## WHAT YOU HAVE TO DO
From the line with "Click the Superstate" to the last line of the data below, repeat every line exactly and add nothing.

(Saved data entries)
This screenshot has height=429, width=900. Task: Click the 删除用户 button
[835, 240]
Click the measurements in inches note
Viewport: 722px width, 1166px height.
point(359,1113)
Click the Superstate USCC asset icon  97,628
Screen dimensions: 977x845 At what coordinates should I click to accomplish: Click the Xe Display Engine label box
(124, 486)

## ANSWER SECTION
Click the Superstate USCC asset icon  97,628
Screen dimensions: 977x845 At what coordinates should I click to accomplish: Click the Xe Display Engine label box
(124, 486)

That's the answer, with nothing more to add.